O certo medo é uma memória, uma impressão porque ela morreu antes dos meus cinco anos de idade. Tenho uma foto sentada no colo da avó de um amigo do meu pai. Francesca (a vovó Chiquinha para a família) estava ao lado, altiva e não sorria. Ou talvez não sorrisse para fotos porque não queria se sentir obrigada.
Conheço fragmentos daquela mulher napolitana brava. Mas o sangue quente do Sul da Itália combinado com o signo de Áries sempre me atravessou, embora eu seja do tipo que sorri nas fotografias, mesmo quando não quero. Ascendente em Câncer? Descendência portuguesa? Vai saber…
Ganhei A Amiga Genial no meu aniversário de 40 anos. Todo mundo falava sobre o livro e sua autora, Elena Ferrante, escritora italiana avessa a aparições e que descreve Nápoles de forma muito visceral. Um lugar habitado por mulheres como Francesca e muito diferentes dela, que aceitou a convenção do casamento (não com um italiano, e sim com um português) e da família numerosa de sua geração.
Eu não li o romance imediatamente porque sempre tem “a” fila. Quando comecei, não parei e devorei a tetralogia. Lenu e Lila viraram minhas amigas e meu espelho. Eu adoraria o box com posfácios inéditos, aliás. Ferrante foi alçada à categoria de uma das minhas escritoras favoritas rapidamente. Intercalei seus romances - além do livro de ensaios As Margens e o Ditado - sempre acompanhando suas adaptações para o audiovisual.
My Brilliant Friend, com três temporadas no Max, é um produção primorosa. Bastante fiel aos livros, a série conta com um elenco incrível (Margherita Mazzucco e Gaia Girace dão toda a intensidade das amigas), fotografia belíssima (especialmente da idílica Ischia), direção de arte que atravessa as décadas narradas no romance com muita precisão e uma trilha emocionante.
A quarta temporada - com novo elenco e que encerra a tetralogia - deve ser exibida ainda em 2024 (tomara!) no Brasil.
Também pelas plataformas de streaming, mas Netflix, A Vida Mentirosa dos Adultos virou minissérie. Li o livro antes, mas me encantei com a Giovanna (que também tem um pouco de mim na adolescência, ainda mais porque crescemos nos anos 90) vivida por Giordana Marengo.

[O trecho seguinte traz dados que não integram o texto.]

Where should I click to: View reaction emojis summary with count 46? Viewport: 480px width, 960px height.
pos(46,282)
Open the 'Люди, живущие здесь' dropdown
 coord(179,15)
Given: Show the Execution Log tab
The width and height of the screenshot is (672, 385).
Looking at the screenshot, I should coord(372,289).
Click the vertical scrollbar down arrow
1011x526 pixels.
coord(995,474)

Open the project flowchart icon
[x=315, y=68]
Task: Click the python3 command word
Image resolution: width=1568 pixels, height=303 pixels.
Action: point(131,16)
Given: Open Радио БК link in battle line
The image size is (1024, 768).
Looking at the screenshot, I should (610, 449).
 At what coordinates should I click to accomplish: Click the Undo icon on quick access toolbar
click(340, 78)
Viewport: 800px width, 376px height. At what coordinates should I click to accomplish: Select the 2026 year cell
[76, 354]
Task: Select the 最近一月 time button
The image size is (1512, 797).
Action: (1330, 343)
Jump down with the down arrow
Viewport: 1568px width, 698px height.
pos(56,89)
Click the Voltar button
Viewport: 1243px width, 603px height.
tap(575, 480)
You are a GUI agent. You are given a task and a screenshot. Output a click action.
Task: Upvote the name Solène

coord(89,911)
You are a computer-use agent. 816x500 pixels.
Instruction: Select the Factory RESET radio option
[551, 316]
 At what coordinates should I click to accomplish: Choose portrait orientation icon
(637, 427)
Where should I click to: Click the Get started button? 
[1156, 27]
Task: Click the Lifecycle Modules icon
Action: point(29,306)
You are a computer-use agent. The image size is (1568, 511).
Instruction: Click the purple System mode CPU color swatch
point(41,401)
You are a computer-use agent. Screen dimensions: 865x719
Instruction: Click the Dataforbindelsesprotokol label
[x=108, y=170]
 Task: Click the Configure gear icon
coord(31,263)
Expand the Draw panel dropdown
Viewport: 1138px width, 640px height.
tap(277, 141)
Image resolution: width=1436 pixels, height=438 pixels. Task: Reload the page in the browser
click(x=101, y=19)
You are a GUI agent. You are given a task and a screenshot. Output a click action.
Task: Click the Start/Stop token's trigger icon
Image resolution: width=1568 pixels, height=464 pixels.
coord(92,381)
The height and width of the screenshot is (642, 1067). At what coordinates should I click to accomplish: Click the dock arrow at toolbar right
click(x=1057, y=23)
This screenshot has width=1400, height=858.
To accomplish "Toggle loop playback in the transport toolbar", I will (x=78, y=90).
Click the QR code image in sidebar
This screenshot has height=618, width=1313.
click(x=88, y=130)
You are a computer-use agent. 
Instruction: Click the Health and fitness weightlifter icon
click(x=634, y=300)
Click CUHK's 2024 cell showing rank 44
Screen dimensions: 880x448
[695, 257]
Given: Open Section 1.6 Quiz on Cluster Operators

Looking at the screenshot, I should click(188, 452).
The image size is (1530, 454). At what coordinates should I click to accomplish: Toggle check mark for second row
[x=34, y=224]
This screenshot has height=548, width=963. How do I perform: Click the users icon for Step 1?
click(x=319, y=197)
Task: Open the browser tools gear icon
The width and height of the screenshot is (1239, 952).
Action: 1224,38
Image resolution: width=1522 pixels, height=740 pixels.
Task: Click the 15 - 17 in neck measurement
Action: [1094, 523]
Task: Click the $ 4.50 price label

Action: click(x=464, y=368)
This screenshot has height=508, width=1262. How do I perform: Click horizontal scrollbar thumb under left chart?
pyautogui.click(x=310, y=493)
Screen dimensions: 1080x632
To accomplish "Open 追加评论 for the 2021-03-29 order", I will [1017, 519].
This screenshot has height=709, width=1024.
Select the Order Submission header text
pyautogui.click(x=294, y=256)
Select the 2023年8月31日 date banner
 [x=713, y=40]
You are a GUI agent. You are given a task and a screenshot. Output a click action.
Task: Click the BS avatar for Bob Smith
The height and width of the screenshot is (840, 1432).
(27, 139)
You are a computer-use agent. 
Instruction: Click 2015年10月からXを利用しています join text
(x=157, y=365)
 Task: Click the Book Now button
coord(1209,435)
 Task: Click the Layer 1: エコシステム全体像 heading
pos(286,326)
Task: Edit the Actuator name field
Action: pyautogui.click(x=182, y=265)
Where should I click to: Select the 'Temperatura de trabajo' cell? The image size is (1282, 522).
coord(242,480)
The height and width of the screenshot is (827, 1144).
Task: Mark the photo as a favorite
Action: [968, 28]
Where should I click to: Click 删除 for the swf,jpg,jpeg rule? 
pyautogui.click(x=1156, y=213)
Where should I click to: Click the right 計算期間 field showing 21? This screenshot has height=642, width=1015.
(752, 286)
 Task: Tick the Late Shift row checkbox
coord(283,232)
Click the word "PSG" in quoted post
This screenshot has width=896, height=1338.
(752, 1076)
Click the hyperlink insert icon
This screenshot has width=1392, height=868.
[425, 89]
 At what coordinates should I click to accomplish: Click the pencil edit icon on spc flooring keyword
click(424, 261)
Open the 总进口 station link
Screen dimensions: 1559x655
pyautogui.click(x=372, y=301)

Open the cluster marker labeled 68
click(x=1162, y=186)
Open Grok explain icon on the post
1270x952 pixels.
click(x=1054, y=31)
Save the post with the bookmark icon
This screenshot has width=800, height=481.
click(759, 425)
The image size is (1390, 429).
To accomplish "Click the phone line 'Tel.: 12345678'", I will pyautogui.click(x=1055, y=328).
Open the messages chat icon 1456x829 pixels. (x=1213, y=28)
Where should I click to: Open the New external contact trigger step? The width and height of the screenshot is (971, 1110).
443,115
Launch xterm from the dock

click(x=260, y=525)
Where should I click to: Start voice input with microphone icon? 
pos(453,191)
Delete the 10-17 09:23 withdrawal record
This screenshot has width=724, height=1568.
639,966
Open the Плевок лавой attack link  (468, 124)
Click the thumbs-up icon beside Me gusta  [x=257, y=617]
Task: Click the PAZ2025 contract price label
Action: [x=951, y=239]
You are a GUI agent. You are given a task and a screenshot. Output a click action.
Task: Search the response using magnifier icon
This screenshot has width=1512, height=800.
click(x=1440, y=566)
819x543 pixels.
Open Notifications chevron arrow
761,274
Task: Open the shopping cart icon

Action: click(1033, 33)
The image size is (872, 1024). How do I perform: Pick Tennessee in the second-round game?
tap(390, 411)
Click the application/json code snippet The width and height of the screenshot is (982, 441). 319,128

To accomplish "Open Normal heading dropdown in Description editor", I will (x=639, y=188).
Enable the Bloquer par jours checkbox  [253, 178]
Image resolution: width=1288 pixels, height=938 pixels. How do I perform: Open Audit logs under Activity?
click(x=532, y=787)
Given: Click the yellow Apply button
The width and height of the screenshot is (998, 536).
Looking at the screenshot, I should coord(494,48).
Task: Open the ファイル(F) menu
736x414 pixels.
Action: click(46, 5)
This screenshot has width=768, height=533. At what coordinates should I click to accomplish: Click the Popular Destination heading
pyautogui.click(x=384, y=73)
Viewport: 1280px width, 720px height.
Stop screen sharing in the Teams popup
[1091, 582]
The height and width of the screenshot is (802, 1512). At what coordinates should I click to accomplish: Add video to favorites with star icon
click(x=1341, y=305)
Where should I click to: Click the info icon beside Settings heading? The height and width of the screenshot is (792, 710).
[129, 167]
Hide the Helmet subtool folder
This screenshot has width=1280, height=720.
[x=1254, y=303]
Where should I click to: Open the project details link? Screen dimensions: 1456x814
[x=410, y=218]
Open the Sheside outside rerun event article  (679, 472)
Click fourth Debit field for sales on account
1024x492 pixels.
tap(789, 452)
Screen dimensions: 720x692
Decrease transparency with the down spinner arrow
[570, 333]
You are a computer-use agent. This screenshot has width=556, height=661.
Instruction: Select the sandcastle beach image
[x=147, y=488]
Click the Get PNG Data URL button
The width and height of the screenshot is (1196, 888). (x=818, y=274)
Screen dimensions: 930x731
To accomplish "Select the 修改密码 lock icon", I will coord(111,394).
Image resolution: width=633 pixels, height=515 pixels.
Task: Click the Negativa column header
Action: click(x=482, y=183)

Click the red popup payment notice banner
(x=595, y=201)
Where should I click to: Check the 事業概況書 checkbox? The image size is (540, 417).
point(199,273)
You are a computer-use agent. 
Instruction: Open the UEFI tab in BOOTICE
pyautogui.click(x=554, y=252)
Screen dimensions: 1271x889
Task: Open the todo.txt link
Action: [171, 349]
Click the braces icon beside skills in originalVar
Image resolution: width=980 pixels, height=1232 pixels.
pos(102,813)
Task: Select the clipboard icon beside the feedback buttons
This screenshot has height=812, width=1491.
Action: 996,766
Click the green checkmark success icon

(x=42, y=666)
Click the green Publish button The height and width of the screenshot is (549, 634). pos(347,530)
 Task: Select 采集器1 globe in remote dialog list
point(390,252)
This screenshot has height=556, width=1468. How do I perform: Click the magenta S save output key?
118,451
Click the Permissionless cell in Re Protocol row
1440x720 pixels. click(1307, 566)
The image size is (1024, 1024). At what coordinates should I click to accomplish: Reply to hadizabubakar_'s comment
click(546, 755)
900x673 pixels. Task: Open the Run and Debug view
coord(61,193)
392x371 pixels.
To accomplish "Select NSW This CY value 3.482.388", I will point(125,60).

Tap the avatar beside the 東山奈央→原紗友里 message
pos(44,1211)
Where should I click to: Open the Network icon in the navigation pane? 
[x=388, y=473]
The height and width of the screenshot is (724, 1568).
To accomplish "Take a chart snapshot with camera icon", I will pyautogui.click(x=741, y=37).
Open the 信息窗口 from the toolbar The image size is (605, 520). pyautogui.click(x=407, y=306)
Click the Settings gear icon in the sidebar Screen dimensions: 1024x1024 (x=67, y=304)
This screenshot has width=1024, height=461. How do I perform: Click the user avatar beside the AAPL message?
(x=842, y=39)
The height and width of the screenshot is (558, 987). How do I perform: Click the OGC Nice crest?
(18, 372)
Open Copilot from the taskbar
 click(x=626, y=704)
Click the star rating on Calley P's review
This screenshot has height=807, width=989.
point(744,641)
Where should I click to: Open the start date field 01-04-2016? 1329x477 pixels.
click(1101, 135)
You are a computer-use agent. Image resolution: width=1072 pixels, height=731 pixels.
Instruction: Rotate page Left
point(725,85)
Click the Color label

Com A Filha Perdida fiz o caminho inverso. Assisti ao premiado (merecidamente) filme da Maggie Gyllenhaal logo no lançamento e terminei o romance há poucos dias (todo grifado). Duas atrizes interpretam a fascinante Leda: Olivia Colman e Jessie Buckley. A trama gira em torno de uma professora universitária que vai passar as férias numa praia e se vê fascinada por uma jovem mãe e sua filha.
Leda poderia ser a personagem de Ferrante com a qual eu tivesse menos identificação. Não sou mãe e não serei. Entretanto, nada no universo da escritora tem dimensão simplista. Leda habita lugares mais interessantes do que apenas o lugar de fala da maternidade - e mesmo este lugar não é um ponto de vista único e imutável.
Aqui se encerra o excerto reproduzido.